• **Supplied text**:

But web browsers report it as being this:
Issued On Tuesday, November 15, 2022 at 8:23:57 AM
Expires On Monday, February 13, 2023 at 8:23:56 AM
...and of course SSL won't load because it truly has expired!
So since acme.sh thinks the cert is still current, it renders the "Add '--force' to force to renew" message when it's executed.
So this is what happens when I do that:
[root@eccentric ~ 08:58:50]$ acme.sh --issue -d shellprox.net -d www.shellprox.net --server letsencrypt --standalone --force
[Thu Feb 16 08:58:53 CST 2023] Using CA: https://acme-v02.api.letsencrypt.org/directory
[Thu Feb 16 08:58:53 CST 2023] Standalone mode.
[Thu Feb 16 08:58:55 CST 2023] Standalone mode.
[Thu Feb 16 08:58:56 CST 2023] Multi domain='DNS:shellprox.net,DNS:www.shellprox.net'
[Thu Feb 16 08:58:56 CST 2023] Getting domain auth token for each domain
[Thu Feb 16 08:58:58 CST 2023] Getting webroot for domain='shellprox.net'
[Thu Feb 16 08:58:58 CST 2023] Getting webroot for domain='www.shellprox.net'
[Thu Feb 16 08:58:58 CST 2023] shellprox.net is already verified, skip http-01.

• **Record set**:
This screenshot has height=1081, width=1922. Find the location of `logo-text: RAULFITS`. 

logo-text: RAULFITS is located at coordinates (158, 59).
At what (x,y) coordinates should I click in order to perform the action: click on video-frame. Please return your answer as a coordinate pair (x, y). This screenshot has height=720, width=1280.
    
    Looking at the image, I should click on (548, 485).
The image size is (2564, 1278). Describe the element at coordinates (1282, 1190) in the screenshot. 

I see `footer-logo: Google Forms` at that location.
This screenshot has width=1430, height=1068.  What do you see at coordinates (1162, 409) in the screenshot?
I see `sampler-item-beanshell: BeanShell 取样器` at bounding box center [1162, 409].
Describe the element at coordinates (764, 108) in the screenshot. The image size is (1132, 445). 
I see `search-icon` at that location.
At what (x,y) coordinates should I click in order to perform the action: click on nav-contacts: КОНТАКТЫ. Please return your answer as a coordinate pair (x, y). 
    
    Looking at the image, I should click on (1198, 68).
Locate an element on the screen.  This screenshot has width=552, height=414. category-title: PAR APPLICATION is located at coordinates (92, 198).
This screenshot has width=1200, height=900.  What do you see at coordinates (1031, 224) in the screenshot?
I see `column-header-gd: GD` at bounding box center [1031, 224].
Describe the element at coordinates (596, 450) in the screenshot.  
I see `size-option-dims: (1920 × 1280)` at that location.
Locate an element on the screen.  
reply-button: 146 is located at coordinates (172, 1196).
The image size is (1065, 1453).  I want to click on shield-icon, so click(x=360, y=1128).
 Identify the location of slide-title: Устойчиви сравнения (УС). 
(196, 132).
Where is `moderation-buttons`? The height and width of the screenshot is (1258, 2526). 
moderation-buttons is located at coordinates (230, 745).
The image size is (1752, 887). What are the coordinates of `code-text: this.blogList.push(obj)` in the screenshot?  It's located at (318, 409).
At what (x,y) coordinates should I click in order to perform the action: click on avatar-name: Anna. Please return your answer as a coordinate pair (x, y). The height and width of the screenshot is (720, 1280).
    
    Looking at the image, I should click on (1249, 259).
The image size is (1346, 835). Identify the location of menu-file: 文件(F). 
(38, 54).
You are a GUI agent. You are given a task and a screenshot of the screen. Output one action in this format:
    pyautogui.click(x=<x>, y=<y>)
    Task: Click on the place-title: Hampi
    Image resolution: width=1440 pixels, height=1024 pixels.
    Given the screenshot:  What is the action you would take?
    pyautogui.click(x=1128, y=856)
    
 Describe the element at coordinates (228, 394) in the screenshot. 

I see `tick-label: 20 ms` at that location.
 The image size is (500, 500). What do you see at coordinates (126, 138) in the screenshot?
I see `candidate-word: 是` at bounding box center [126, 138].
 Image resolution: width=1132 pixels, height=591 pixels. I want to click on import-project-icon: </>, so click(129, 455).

• **Parts of the exercise**:
1. Summarize the certificate renewal text in two sentences.
2. Reproduce word for word the part of the certificate renewal text from "So since acme.sh" up to and including "08:58:53 CST 2023] Standalone mode.".

• **Solutions by task**:
1. Web browsers report the certificate as issued on November 15, 2022 and expiring on February 13, 2023, so SSL won't load, yet acme.sh treats the cert as still current and prints the "Add '--force' to force to renew" message. Running the issue command for shellprox.net and www.shellprox.net with --force produces output that shows the Let's Encrypt CA in use, standalone mode, auth tokens and webroots being fetched for each domain, and http-01 being skipped because shellprox.net is already verified.

2.
So since acme.sh thinks the cert is still current, it renders the "Add '--force' to force to renew" message when it's executed.
So this is what happens when I do that:
[root@eccentric ~ 08:58:50]$ acme.sh --issue -d shellprox.net -d www.shellprox.net --server letsencrypt --standalone --force
[Thu Feb 16 08:58:53 CST 2023] Using CA: https://acme-v02.api.letsencrypt.org/directory
[Thu Feb 16 08:58:53 CST 2023] Standalone mode.